- **EXTRACT**
>>>>>

I titer everything I can and only give the Rabies every 3 years. My vet won't even give a multi shot with Lepto in it. They say it should never be given to a puppy less then 6 months of age. It's also not a vaccine, its a Bacterin. This means there isn't immunity to but it helps lessen the reaction. Also because it is a bacterin, it can be shed in the stools by your dog, infecting your dog with Lepto and other dogs as well. Plus the reaction rate is fairly high.


If you're in an area where it is rampant and a high rate of infection I would consider it but otherwise I would not touch Lepto for my dogs.


Here is also a very good read on Titer testing. https://www.dogsnaturallymagazine.com/titer-testing-dog/
https://www.avma.org/News/JAVMANews/Pages/160701a.aspx


----------



## Barlosh (Sep 1, 2018)

I've never had lepto vaccine with any of my dogs in the 40+ years I've owned them and they have never caught the disease. There's a Facebook group about lepto vacs and the posts on there are heartbreaking. The founder of the Dogmatic head collar also lost a prize winning Dobe after a Lepto shot and she's just one of hundreds here in the UK. Her story features on Canine Concerns website and like many others is hearwrenching. Mine have one puppy shot at 20 weeks old when mothers immunity may no longer cover them and no more shots for life and they have all been walked prior to shots in order to avoid the nervousness that often accompanies the older puppy. 
The less chemicals/drugs in my dogs the happier I am and I'd never trust a vet to tell me about vaccines as I know they are in drug companies pockets.

I have always had multiple dog households and currently have five so all in all I'm talking about many dogs of mixed and pure breeds.


----------



## rabernet (Feb 24, 2015)

<<<<<

- **EXERCISE OBJECTIVE**
Copy out the thread from "Here is also" through "the older puppy.", inclusive, swapping "heartbreaking" for "upsetting".

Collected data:
>>>>>

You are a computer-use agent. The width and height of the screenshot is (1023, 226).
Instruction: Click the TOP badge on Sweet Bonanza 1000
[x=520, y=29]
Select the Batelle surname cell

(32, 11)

<<<<<

- **EXPECTED OUTPUT**
Here is also a very good read on Titer testing. https://www.dogsnaturallymagazine.com/titer-testing-dog/
https://www.avma.org/News/JAVMANews/Pages/160701a.aspx


----------



## Barlosh (Sep 1, 2018)

I've never had lepto vaccine with any of my dogs in the 40+ years I've owned them and they have never caught the disease. There's a Facebook group about lepto vacs and the posts on there are upsetting. The founder of the Dogmatic head collar also lost a prize winning Dobe after a Lepto shot and she's just one of hundreds here in the UK. Her story features on Canine Concerns website and like many others is hearwrenching. Mine have one puppy shot at 20 weeks old when mothers immunity may no longer cover them and no more shots for life and they have all been walked prior to shots in order to avoid the nervousness that often accompanies the older puppy.